Now the Great British Public seems intent on brining it all back. But surely electing another Tory government is taking the ‘80s revival thing a little too far.

When I think of David Cameron’s bogus Americanised “three strikes and you’re out” unemployment solution my heart goes out to the young. Basically you will get the opportunity to do three jobs and if you don’t take one you are stripped of all your benefits, including housing, and may have to move into a hostel. In the ‘80s I was turned down for a job moving boxes in a warehouse. So what kind of guaranteed employment do you think Cameron will be offering? The guy who rolls fags for the guy who moves the boxes? Yeah, great future there. That’ll really top you up with self respect.

I recently heard some “celeb” about my age on TV defend this policy saying “I don’t understand how someone can’t get a job. When I was still looking for modelling work I pulled pints and cleaned houses. It was easy to find work.” Oh really? Well try being a 17 year old Glaswegian schemie and see how far you get. Lets face it, if someone runs a bar and they have in front of them a beautiful aspiring model and an awkward boy with a muggers accent, who do you think will get hired?  If you need someone to clean your big London townhouse will you take on the girly girl from Essex or the boy who looks and sounds like he will be off with the silver as soon as your BMW is out of the driveway?

I spent my formative years in a north Glasgow housing scheme in the dark days of Thatcherism. I remember how one after the other everyone’s dad got paid off from their work. I rejoiced when the council fitted our freezing council house with insulation and double glazing, only to have them sell off the scheme to private developers.
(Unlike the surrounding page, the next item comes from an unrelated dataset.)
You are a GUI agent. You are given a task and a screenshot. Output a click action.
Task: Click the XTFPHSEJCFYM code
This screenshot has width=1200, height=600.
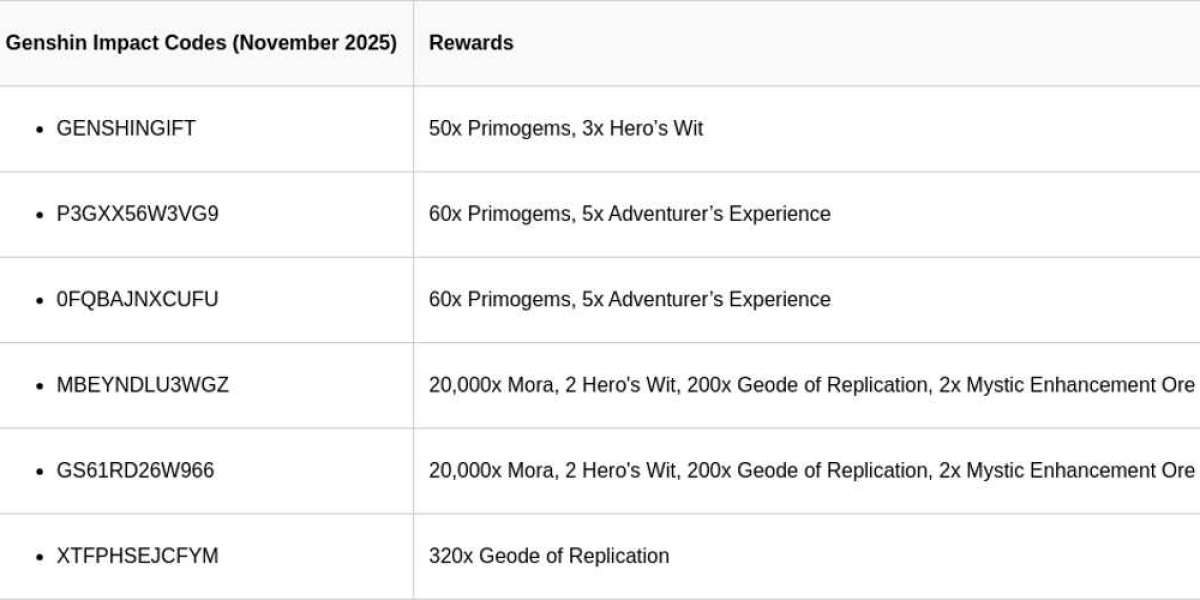137,556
I watched as the beat coppers disappeared and the scheme became flooded with easy-to-buy heroin. I listened to The Iron Lady lie through her teeth as she told us on TV that the social security reforms were targeted at the poorest while the poorest around me got poorer and people like me, a single young man living at home, got more.

However, I was also there when Boy George strode out and proud on Top Of The Pops wearing a kimono and hair beads, and when grown working class men threw off their chains of emotional repression and danced to The Smiths – a huge statement saying “this is me and I can feel.” But we all had to struggle against conservative convention for those freedoms. And I watched when the Berlin Wall came down and when Nelson Mandela walked free from captivity. Their struggle was a little greater.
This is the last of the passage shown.